SET PROBLEM:
Format the records between the line containing "The image size is (359, 379)." and the line containing "point(111,258)", inclusive, as a numbered list with blank lines omitted.

============================================================

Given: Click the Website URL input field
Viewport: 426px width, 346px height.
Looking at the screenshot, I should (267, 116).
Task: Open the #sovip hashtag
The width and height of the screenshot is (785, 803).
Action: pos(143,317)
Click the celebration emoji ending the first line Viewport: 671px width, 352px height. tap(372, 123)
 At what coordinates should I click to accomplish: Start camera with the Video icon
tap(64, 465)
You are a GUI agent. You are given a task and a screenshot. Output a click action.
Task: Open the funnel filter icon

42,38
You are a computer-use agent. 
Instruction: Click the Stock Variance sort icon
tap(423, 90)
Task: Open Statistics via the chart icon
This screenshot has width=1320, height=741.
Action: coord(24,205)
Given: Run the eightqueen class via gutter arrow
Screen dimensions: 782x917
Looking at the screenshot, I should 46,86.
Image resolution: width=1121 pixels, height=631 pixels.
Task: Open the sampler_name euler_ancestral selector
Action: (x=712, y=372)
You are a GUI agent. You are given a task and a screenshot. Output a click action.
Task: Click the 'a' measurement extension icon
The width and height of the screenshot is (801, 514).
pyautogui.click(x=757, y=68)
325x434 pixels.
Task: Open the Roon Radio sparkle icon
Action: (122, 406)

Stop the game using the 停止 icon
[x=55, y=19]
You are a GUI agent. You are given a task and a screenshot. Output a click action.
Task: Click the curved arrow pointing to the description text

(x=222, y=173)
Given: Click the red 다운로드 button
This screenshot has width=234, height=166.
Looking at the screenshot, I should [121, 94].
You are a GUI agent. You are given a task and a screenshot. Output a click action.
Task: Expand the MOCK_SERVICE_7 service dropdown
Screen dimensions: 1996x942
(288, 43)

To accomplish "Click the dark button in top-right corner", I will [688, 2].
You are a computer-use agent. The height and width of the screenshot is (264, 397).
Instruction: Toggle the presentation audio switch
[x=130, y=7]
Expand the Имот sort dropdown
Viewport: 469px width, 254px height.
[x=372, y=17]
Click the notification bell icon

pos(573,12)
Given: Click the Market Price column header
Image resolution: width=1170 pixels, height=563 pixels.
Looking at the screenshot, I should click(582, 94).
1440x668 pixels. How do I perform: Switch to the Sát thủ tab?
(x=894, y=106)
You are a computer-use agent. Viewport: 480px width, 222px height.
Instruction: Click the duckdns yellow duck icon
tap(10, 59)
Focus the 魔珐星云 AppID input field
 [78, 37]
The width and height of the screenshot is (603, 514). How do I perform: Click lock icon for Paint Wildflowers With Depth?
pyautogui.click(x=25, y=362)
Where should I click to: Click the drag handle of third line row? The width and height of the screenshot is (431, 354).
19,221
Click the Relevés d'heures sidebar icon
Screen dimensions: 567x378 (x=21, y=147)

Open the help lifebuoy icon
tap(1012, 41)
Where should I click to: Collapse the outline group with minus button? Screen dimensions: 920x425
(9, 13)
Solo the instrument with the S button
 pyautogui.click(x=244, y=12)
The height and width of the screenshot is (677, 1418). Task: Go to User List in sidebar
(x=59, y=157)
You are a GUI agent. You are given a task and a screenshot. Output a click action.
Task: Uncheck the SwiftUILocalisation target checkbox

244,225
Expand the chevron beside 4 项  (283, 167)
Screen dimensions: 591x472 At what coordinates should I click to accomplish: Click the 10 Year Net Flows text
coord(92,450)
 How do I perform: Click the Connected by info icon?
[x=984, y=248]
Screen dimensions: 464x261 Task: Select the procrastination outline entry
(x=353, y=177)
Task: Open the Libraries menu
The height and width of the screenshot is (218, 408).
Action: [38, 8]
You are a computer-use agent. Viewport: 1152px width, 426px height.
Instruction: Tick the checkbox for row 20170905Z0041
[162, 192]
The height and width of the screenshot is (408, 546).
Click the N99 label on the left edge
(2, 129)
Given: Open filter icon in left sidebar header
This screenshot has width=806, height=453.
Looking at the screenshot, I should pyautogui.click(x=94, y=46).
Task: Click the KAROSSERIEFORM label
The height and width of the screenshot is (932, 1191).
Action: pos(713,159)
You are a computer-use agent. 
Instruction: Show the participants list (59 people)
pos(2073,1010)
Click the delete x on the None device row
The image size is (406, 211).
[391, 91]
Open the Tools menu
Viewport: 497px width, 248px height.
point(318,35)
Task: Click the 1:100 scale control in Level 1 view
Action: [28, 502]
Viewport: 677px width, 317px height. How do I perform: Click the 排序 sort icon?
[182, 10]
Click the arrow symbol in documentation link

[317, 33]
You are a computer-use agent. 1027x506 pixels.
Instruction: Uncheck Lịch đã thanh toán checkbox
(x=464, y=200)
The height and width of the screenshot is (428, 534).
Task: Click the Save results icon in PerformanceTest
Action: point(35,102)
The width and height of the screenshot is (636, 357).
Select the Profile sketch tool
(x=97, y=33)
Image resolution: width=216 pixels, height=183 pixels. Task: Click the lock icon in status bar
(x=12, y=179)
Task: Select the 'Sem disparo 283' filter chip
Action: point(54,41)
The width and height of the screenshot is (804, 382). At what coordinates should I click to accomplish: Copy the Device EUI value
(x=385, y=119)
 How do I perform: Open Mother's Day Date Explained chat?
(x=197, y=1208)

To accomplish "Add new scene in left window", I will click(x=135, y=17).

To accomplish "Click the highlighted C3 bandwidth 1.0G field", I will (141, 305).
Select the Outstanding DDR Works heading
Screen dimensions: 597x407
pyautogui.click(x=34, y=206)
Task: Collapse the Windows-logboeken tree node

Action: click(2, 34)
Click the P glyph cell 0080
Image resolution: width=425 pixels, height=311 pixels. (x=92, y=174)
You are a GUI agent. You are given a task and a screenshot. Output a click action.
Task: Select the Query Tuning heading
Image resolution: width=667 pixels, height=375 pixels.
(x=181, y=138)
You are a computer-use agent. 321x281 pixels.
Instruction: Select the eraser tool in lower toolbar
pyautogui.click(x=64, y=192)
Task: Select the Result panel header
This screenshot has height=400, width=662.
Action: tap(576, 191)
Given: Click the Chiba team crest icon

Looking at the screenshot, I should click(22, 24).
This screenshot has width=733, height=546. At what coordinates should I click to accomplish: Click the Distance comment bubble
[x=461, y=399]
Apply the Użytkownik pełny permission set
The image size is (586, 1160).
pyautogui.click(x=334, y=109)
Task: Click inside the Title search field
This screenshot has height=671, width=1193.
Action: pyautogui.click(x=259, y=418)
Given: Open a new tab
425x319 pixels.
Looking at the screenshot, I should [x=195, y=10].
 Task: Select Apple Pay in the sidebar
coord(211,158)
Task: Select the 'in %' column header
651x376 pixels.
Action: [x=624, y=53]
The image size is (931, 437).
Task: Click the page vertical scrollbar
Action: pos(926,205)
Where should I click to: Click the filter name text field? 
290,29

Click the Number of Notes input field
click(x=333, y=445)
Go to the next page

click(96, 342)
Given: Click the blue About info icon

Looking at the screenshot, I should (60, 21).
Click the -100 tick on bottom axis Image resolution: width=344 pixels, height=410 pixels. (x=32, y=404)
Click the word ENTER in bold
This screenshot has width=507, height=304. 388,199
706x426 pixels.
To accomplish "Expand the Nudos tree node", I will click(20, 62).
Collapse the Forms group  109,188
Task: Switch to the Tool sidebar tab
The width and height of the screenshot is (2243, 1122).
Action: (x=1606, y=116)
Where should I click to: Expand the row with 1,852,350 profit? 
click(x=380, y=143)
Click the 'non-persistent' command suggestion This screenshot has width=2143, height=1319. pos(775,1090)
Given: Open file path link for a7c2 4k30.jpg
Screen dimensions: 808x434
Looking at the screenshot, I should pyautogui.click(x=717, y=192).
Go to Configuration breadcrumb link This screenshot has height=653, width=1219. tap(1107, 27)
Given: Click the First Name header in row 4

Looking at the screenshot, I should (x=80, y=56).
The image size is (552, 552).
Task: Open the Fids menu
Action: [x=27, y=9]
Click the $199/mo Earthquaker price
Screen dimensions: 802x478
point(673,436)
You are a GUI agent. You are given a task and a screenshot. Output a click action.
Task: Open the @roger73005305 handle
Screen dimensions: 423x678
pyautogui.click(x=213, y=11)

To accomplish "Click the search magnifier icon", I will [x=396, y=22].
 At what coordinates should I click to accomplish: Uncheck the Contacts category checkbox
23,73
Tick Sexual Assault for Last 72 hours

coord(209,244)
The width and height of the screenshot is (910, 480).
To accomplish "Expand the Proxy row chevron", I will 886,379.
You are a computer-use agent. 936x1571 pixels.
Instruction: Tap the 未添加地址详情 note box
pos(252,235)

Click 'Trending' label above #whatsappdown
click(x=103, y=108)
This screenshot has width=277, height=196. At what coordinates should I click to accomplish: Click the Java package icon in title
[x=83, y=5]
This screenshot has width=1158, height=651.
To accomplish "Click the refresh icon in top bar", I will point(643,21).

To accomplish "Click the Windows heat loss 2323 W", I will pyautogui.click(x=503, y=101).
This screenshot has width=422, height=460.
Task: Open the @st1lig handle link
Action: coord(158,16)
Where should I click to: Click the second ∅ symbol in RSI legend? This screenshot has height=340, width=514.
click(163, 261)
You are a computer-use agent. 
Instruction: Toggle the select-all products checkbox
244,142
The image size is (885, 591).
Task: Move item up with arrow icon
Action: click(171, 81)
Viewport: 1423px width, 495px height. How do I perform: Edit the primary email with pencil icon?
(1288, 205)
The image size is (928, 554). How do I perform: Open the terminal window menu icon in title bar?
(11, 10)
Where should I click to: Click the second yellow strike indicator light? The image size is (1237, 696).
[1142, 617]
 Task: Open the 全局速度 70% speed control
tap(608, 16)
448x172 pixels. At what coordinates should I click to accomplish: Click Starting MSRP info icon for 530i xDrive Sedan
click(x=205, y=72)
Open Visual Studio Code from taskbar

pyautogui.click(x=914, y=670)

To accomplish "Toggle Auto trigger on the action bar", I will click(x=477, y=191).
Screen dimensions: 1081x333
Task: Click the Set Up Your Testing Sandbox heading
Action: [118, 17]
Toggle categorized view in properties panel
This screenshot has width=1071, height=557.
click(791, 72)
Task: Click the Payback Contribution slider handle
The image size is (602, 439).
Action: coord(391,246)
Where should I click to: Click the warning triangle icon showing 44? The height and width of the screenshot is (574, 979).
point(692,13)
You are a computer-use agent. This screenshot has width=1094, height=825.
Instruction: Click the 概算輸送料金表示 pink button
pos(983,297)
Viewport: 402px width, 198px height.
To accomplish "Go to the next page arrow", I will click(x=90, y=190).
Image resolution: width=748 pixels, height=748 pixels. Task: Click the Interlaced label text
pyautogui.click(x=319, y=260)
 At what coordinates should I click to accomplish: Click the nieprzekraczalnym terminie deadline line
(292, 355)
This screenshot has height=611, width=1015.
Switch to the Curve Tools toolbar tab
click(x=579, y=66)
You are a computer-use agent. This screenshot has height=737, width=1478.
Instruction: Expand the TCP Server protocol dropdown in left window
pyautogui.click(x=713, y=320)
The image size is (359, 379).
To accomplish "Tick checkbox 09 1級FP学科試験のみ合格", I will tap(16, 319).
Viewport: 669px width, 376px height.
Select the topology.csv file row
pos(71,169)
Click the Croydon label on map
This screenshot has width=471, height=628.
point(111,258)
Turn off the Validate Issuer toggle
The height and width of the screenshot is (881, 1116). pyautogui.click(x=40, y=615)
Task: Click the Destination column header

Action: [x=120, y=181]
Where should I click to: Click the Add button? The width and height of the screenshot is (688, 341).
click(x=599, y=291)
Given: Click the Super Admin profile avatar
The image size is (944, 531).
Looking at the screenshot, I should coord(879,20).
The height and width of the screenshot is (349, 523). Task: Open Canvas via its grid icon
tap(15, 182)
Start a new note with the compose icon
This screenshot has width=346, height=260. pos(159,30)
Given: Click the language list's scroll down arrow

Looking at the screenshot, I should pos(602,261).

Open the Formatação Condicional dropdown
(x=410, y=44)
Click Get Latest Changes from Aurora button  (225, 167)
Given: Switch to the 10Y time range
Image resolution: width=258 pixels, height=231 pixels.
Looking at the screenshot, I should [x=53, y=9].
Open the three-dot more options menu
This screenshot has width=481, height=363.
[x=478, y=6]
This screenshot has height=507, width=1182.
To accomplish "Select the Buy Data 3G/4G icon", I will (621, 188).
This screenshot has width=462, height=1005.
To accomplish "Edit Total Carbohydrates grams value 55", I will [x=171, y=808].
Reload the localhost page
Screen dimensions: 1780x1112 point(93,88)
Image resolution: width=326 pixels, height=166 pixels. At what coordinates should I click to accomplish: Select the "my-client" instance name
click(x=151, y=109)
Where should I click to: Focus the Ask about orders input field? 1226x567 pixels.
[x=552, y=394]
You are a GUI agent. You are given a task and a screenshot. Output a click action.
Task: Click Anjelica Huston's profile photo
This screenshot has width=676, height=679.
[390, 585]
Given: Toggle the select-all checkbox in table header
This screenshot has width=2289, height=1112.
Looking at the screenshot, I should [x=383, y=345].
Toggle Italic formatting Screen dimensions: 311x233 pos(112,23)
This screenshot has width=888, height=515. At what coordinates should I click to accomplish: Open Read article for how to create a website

============================================================

ANSWER TO THE PROBLEM:
1. The image size is (359, 379).
2. To accomplish "Tick checkbox 09 1級FP学科試験のみ合格", I will tap(16, 319).
3. Viewport: 669px width, 376px height.
4. Select the topology.csv file row
5. pos(71,169)
6. Click the Croydon label on map
7. This screenshot has width=471, height=628.
8. point(111,258)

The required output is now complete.